> Document text:
ROME – Cardinal Ivan Dias, a former senior Vatican official and perhaps the most prominent Catholic churchman ever to come out of India, died Monday at the age of 81, defined by his fellow Indian Cardinal Oswald Gracias as a “martyr for mission.”
“The church in India has lost an illustrious son,” Gracias told Crux. “Cardinal Ivan Dias made India proud. …. he loved India, and he worked tirelessly for the progress and uplift of its people.”
Born in a suburb of Bombay, today Mumbai, in 1936, Dias was the second oldest of four children in a prominent family, as his father served as an undersecretary for the government of Maharashtra state. One of his brothers would go on to become a lieutenant general in the Indian army.
Dias entered the seminary in Bombay and was ordained a priest in 1958, heading to Rome for further studies. He was selected to enter the Vatican’s prestigious Ecclesiastical Academy, grooming him for a career as a papal diplomat. He helped prepare Pope Paul VI’s 1964 visit to India before serving in a string of papal embassies, then returned to the Vatican to take over a highly sensitive section within the Secretariat of State responsible for the Soviet Union during the Cold War era.

> Aim of the task:
According to the article about Cardinal Ivan Dias, in what year was he ordained a priest?

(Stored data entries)

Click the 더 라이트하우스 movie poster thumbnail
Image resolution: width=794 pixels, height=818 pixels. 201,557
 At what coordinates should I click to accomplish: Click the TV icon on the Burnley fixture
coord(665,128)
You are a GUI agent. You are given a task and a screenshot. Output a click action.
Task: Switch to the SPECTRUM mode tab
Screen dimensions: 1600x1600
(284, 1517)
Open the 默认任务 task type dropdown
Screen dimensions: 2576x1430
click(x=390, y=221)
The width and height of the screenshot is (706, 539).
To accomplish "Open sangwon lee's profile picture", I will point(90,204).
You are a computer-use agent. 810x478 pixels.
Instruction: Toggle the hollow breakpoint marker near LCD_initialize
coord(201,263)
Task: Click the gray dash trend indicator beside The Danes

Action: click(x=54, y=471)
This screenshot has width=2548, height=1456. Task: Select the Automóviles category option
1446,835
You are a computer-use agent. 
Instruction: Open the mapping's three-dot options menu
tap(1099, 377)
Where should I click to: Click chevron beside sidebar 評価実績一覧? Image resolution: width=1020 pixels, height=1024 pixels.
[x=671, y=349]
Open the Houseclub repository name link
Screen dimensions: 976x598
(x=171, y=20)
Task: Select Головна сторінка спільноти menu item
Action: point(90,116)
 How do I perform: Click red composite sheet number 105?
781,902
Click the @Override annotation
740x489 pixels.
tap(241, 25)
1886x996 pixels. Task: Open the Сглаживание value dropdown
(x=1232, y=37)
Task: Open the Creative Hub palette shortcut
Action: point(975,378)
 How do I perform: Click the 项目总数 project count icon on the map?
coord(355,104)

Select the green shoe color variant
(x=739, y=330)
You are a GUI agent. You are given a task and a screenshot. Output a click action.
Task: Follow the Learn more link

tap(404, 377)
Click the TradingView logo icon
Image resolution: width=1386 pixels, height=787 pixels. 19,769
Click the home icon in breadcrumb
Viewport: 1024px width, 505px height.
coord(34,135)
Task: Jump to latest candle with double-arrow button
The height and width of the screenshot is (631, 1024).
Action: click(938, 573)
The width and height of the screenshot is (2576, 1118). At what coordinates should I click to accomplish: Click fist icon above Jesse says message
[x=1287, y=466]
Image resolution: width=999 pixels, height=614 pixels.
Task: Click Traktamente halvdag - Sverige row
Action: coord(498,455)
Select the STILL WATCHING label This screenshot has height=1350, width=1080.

> Correct result:
He was ordained a priest in 1958.